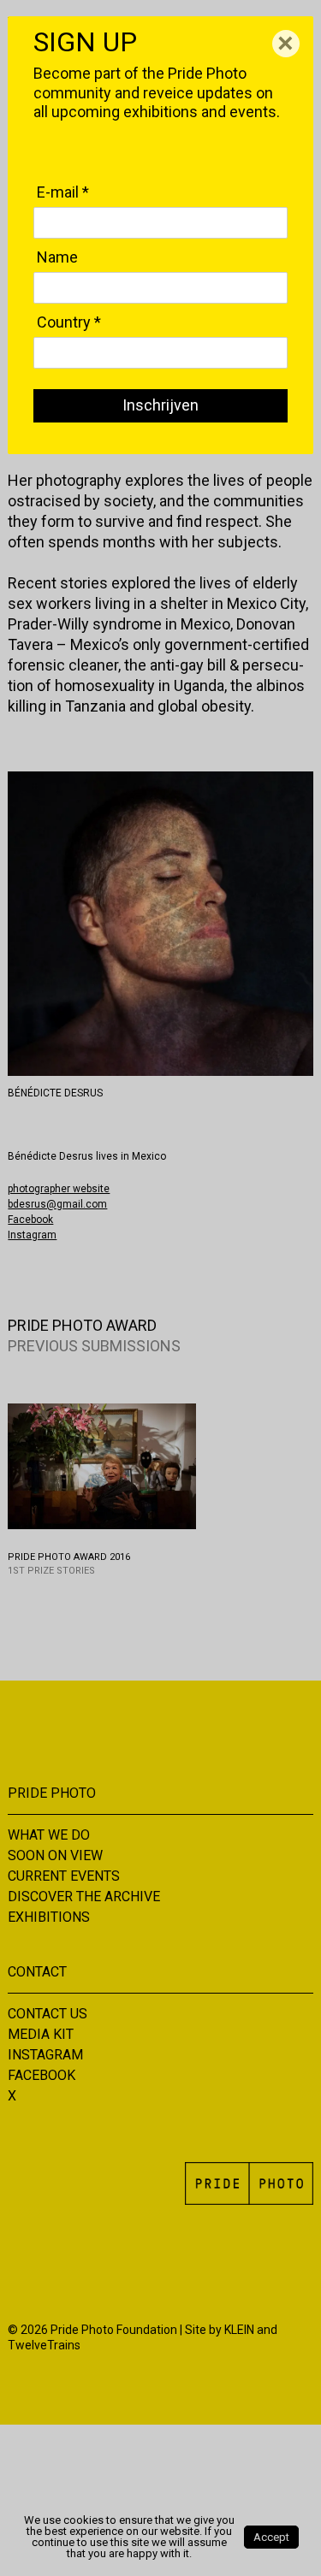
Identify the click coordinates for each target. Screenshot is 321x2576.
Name (57, 257)
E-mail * (63, 192)
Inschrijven (160, 405)
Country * (69, 322)
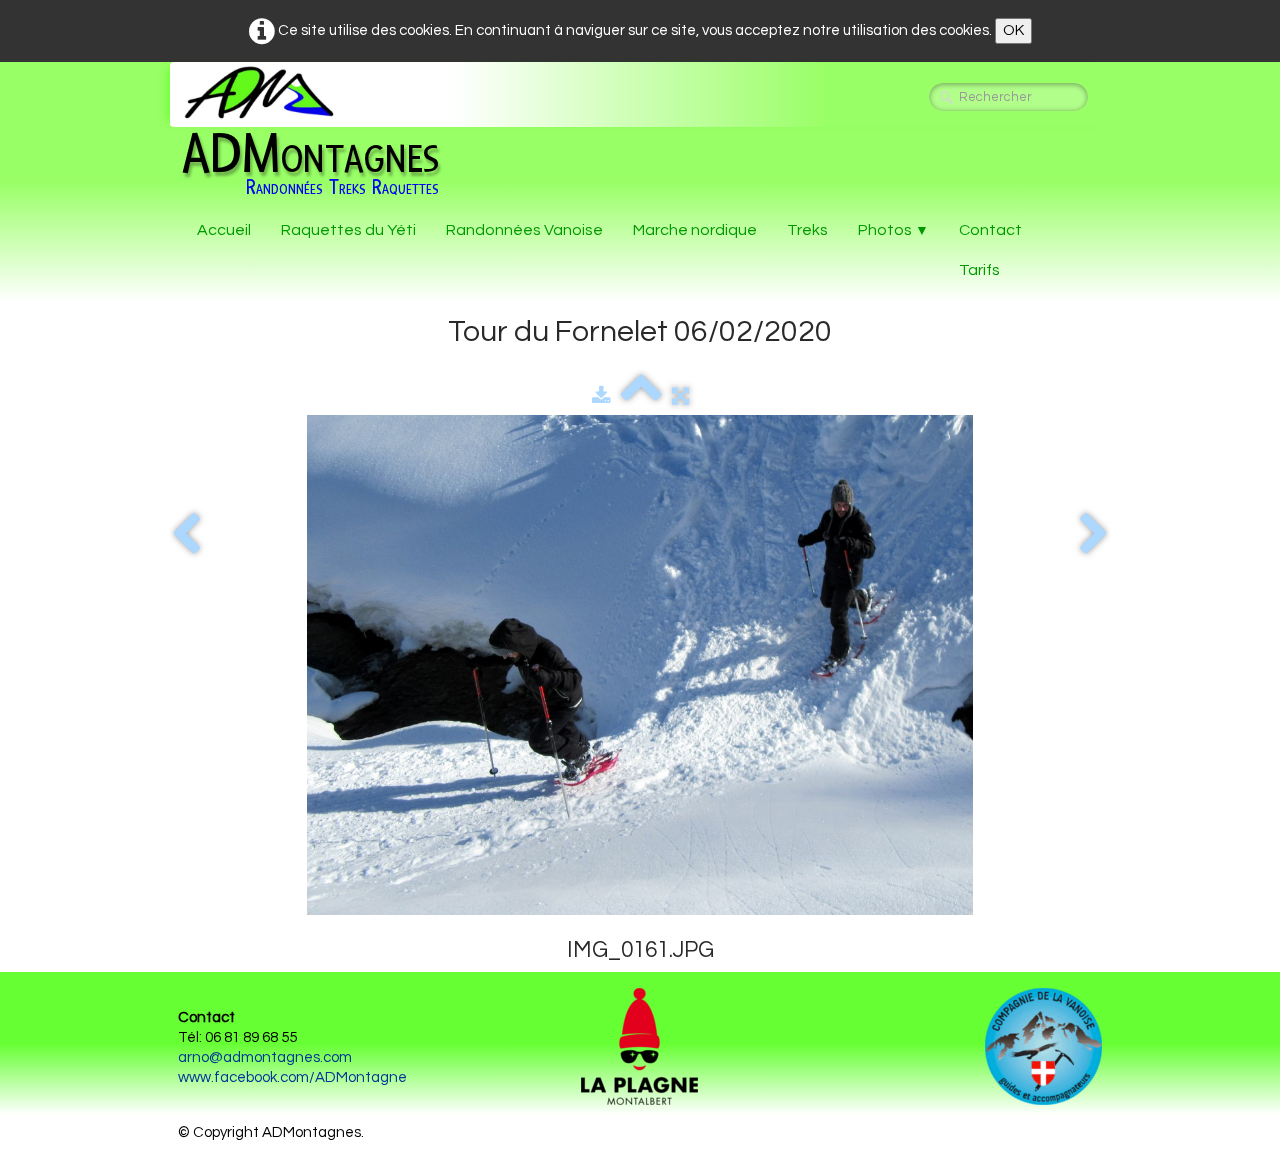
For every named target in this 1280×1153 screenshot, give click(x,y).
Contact (990, 230)
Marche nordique (695, 230)
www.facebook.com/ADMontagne (292, 1077)
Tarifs (979, 270)
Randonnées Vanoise (524, 230)
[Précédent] (186, 534)
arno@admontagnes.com (265, 1057)
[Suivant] (1094, 534)
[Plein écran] (680, 396)
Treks (807, 230)
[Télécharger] (601, 396)
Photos (893, 230)
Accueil (224, 230)
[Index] (641, 396)
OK (1013, 30)
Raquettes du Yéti (348, 230)
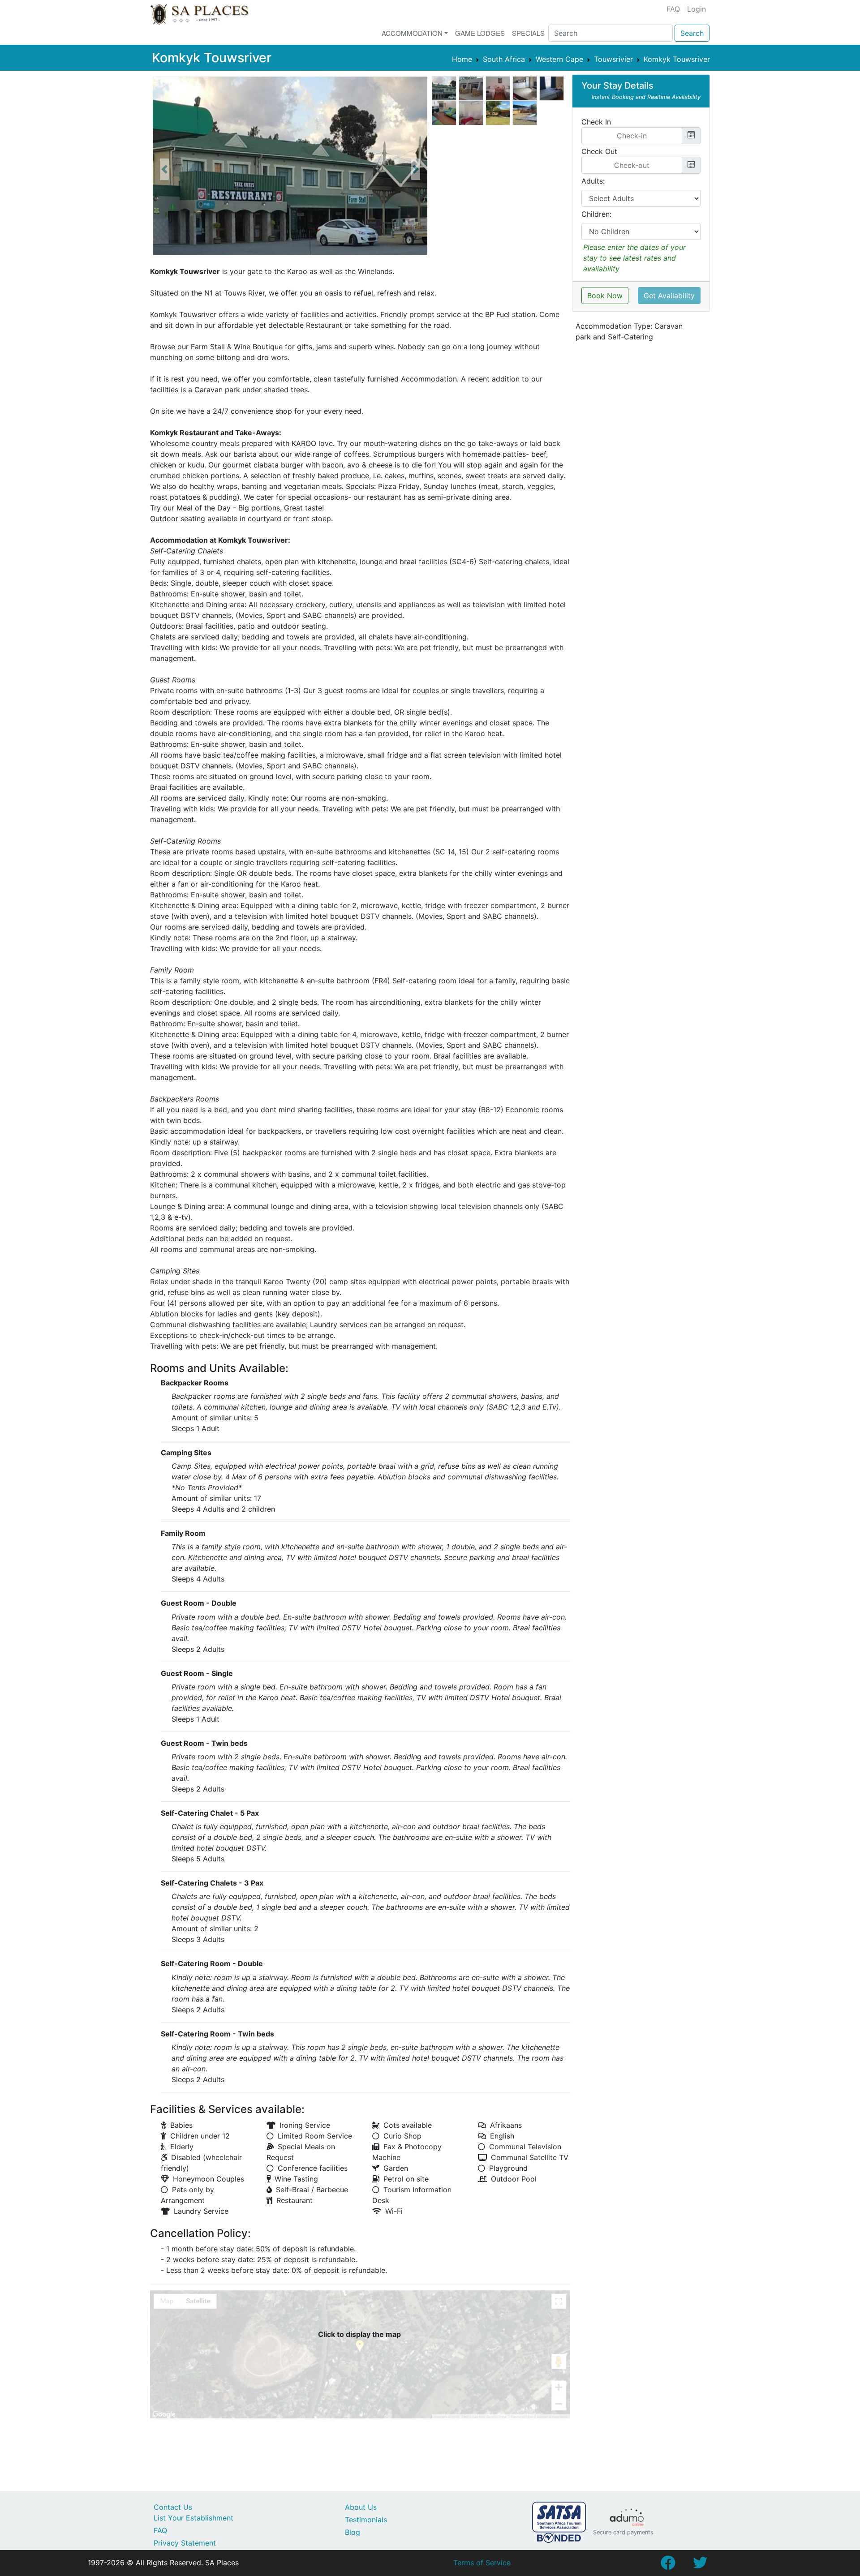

....

WORK ITEM
Output the line that contains "For every named" and every line after it to the end of the records, word for word, leaving out the pictures.

EXERCISE SOLUTION
For every named target in this 1280×1153 screenshot, give click(x,y).
Contact (990, 230)
Marche nordique (695, 230)
www.facebook.com/ADMontagne (292, 1077)
Tarifs (979, 270)
Randonnées Vanoise (524, 230)
[Précédent] (186, 534)
arno@admontagnes.com (265, 1057)
[Suivant] (1094, 534)
[Plein écran] (680, 396)
Treks (807, 230)
[Télécharger] (601, 396)
Photos (893, 230)
Accueil (224, 230)
[Index] (641, 396)
OK (1013, 30)
Raquettes du Yéti (348, 230)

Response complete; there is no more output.